Wir waren wegen der Klimakrise nach Pellworm gekommen. Es heißt, die Insel sei bereits jetzt von den Folgen der Erderwärmung betroffen – und werde es noch viel stärker sein, weil der Meeresspiegel steigt, Stürme zunehmen und Starkregen Pellworm fluten könnte wie eine Badewanne.
Doch vor Ort fanden wir heraus: Das größte Problem auf Pellworm ist nicht der Meeresspiegel, sondern die Gans.
Zehntausende Nonnengänse überwintern hier von Oktober bis Mai, fressen die Felder leer und hinterlassen tonnenweise Kot. Es werden immer mehr und sie bleiben immer länger, weil milde Winter den Weiterflug nach Süden überflüssig machen.
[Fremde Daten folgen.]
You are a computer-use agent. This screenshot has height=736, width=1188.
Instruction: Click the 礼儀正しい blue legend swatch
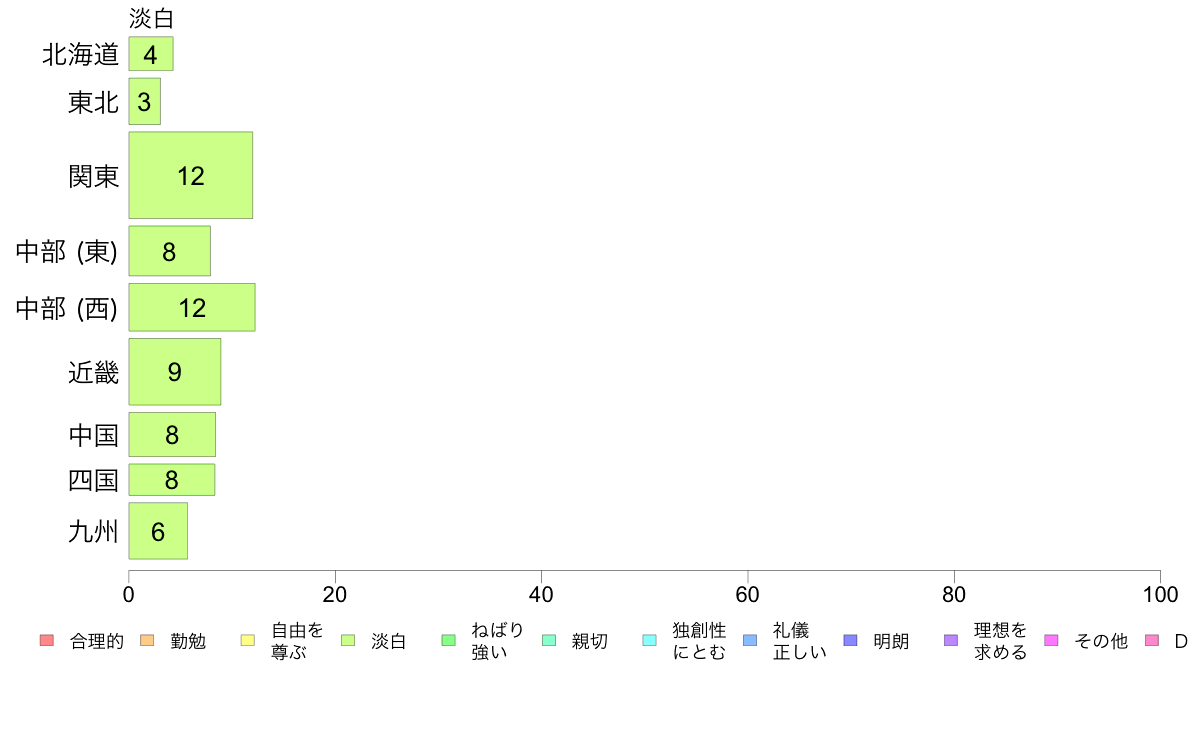click(x=750, y=640)
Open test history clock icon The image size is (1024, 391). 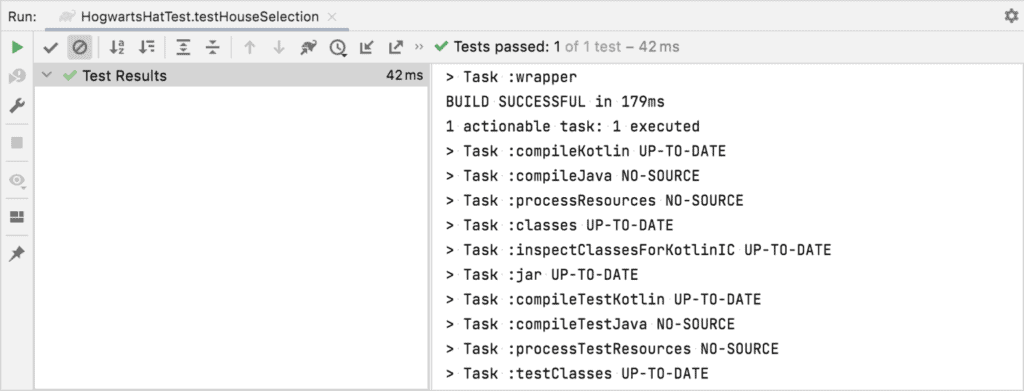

Für die Bauern sind die Gänse eine existenzielle Bedrohung – gegen die sie kaum etwas unternehmen können. Denn die Tiere stehen unter Schutz und dürfen nicht gejagt werden. Landwirtschaft, Naturschutz und Klimawandel sind in kaum lösbarer Weise verschlungen auf Pellworm.
Und keine Geschichte ist so einfach, wie sie zunächst erscheint.
Wir waren auch wegen Corona nach Pellworm gefahren, weil die Insel die Pandemie vorbildlich gemeistert hat. Wir haben die Idylle gesucht und die Chance, nach anderthalb Jahren im Homeoffice wenigstens einmal zusammen zu sein als Klasse.
Wir radelten auf Straßen, ohne jemals angehupt zu werden, wir streichelten Schafe auf dem Deich, in einem Restaurant zeigte uns der Besitzer spontan, wie man Krabben pult. Und alle Türen auf der Insel öffneten sich uns und wir schauten in freundliche Gesichter.
Ja, wir haben sie gefunden, die nordfriesische Idylle. Und wir sind sehr dankbar für die Offenheit, mit der uns alle begegnet sind.
Doch auch diese Geschichte ist nicht so einfach.
Auf Pellworm finden sich auch die Konflikte unserer Zeit. Die Insel darf aktuell kein Geld ausgeben, weil sie es nicht schafft, einen Haushalt zu verabschieden; die politischen Fraktionen sind zerstritten und legen die Lokalpolitik lahm. Junge Pellwormer:innen haben das Gefühl, ihre Stimme zähle auf der Insel nichts. Die Immobilienpreise sind zuletzt um 40 Prozent im Jahr gestiegen. Die Energiewende, die wenigstens hier gelingen könnte, scheitert still. Und die Infrastruktur ist auf ganz elementare Art brüchig: Was tun, wenn der einzige Inselarzt kündigt oder der einzige Bäcker in Rente geht? Die meisten Fragen hier gehen alle etwas an. Und alle, die wir trafen, wussten zu den Problemen viel zu sagen. Wo jede:r jede:n kennt, ist niemand unpolitisch.
Pellworm, so lernten wir, ist viel mehr als eine Insel im Watt, sie ist ein Brennglas für die Themen, die ganz Deutschland bewegen: demografischer Wandel, Wohnungsnot, Umweltschutz in Zeiten der Klimakrise. Umschlossen vom Deich gibt es keine Möglichkeit, den Konflikten auszuweichen.
Wir waren mittendrin, um von ihnen zu erzählen.